▶
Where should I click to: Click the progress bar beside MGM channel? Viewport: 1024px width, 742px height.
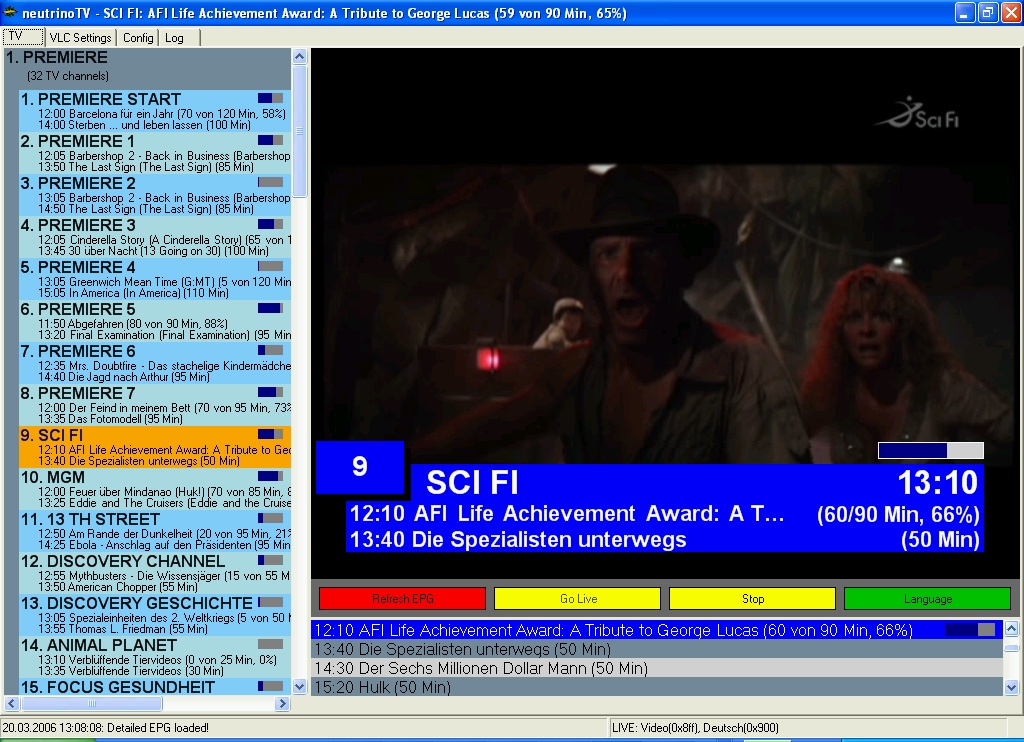[x=270, y=476]
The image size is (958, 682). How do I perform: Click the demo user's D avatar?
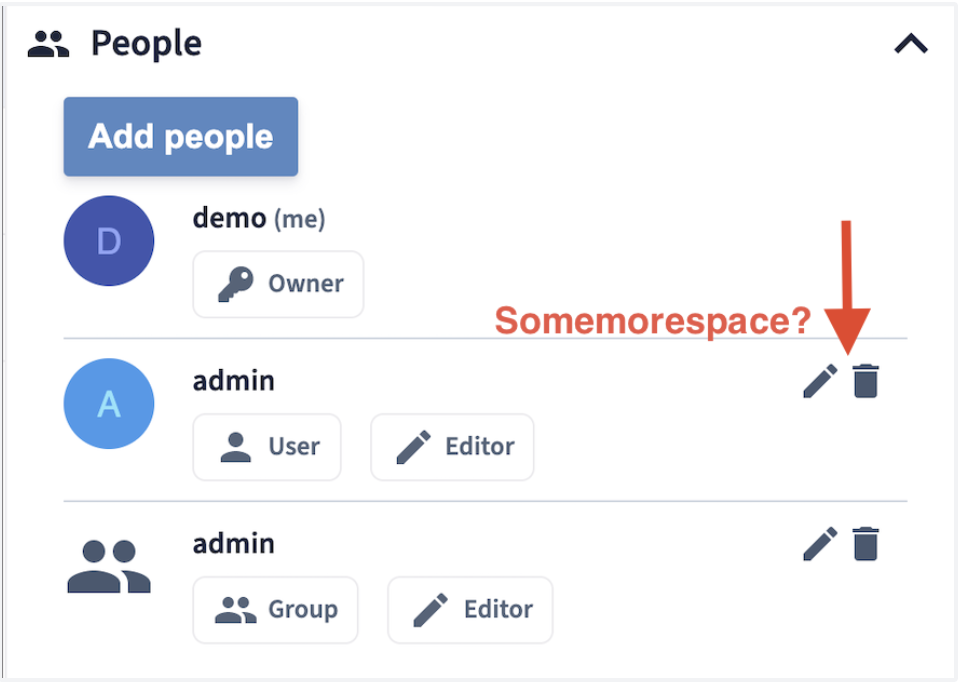coord(109,241)
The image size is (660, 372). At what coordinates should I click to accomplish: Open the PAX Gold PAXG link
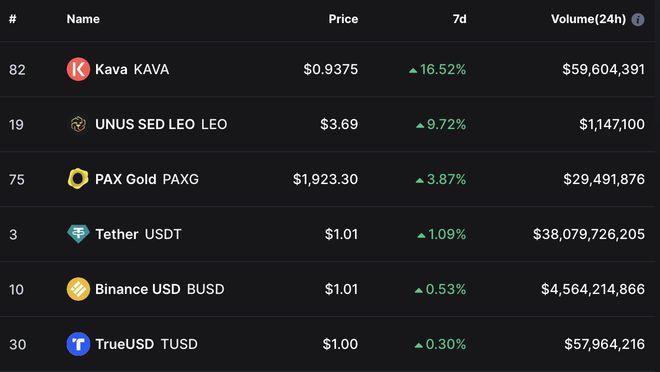147,179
◀
- PROBLEM DETAILS
Copy the lines above word for word, leaving out the pictures.

- OUTPUT FOR THIS TASK
Where should I click to: Click the progress bar beside MGM channel? Viewport: 1024px width, 742px height.
[x=270, y=476]
The image size is (958, 682). How do I perform: Click the demo user's D avatar?
coord(109,241)
The image size is (660, 372). At what coordinates should I click to accomplish: Open the PAX Gold PAXG link
147,179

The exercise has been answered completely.